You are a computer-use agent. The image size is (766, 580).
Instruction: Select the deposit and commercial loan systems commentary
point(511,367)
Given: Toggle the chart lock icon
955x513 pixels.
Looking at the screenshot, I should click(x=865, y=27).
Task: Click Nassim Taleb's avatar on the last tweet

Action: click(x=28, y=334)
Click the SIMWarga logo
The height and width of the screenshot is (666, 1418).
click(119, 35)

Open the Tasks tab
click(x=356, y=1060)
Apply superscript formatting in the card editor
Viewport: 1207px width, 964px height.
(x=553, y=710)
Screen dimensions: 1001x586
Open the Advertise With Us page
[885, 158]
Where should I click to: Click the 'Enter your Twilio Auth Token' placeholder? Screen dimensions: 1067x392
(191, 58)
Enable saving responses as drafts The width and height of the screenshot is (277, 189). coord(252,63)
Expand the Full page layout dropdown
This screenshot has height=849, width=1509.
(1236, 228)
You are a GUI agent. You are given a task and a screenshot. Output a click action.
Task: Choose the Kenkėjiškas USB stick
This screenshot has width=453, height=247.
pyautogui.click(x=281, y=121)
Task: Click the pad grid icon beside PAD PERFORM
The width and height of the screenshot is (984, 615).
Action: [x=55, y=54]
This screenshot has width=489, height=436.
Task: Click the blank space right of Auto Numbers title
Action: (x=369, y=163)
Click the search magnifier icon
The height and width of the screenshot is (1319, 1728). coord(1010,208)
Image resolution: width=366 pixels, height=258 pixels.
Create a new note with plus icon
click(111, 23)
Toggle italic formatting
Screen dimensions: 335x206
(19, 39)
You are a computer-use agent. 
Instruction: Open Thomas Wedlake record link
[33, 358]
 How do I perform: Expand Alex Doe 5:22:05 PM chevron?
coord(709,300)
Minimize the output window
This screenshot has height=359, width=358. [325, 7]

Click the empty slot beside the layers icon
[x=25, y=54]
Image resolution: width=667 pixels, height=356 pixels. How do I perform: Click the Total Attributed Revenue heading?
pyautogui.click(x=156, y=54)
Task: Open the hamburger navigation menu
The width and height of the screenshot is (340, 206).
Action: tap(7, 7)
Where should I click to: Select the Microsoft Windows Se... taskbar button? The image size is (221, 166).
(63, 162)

= = = =

Requirement =>
Copy out all of the material above, keeping every line identical to the original.

Answer to the problem =>
You are a computer-use agent. The image size is (766, 580).
Instruction: Select the deposit and commercial loan systems commentary
point(511,367)
Given: Toggle the chart lock icon
955x513 pixels.
Looking at the screenshot, I should click(x=865, y=27).
Task: Click Nassim Taleb's avatar on the last tweet

Action: click(x=28, y=334)
Click the SIMWarga logo
The height and width of the screenshot is (666, 1418).
click(119, 35)

Open the Tasks tab
click(x=356, y=1060)
Apply superscript formatting in the card editor
Viewport: 1207px width, 964px height.
(x=553, y=710)
Screen dimensions: 1001x586
Open the Advertise With Us page
[885, 158]
Where should I click to: Click the 'Enter your Twilio Auth Token' placeholder? Screen dimensions: 1067x392
(191, 58)
Enable saving responses as drafts The width and height of the screenshot is (277, 189). coord(252,63)
Expand the Full page layout dropdown
This screenshot has height=849, width=1509.
(1236, 228)
You are a GUI agent. You are given a task and a screenshot. Output a click action.
Task: Choose the Kenkėjiškas USB stick
This screenshot has width=453, height=247.
pyautogui.click(x=281, y=121)
Task: Click the pad grid icon beside PAD PERFORM
The width and height of the screenshot is (984, 615).
Action: [x=55, y=54]
This screenshot has width=489, height=436.
Task: Click the blank space right of Auto Numbers title
Action: (x=369, y=163)
Click the search magnifier icon
The height and width of the screenshot is (1319, 1728). coord(1010,208)
Image resolution: width=366 pixels, height=258 pixels.
Create a new note with plus icon
click(111, 23)
Toggle italic formatting
Screen dimensions: 335x206
(19, 39)
You are a computer-use agent. 
Instruction: Open Thomas Wedlake record link
[33, 358]
 How do I perform: Expand Alex Doe 5:22:05 PM chevron?
coord(709,300)
Minimize the output window
This screenshot has height=359, width=358. [325, 7]

Click the empty slot beside the layers icon
[x=25, y=54]
Image resolution: width=667 pixels, height=356 pixels. How do I perform: Click the Total Attributed Revenue heading?
pyautogui.click(x=156, y=54)
Task: Open the hamburger navigation menu
The width and height of the screenshot is (340, 206).
Action: tap(7, 7)
Where should I click to: Select the Microsoft Windows Se... taskbar button? The image size is (221, 166).
(63, 162)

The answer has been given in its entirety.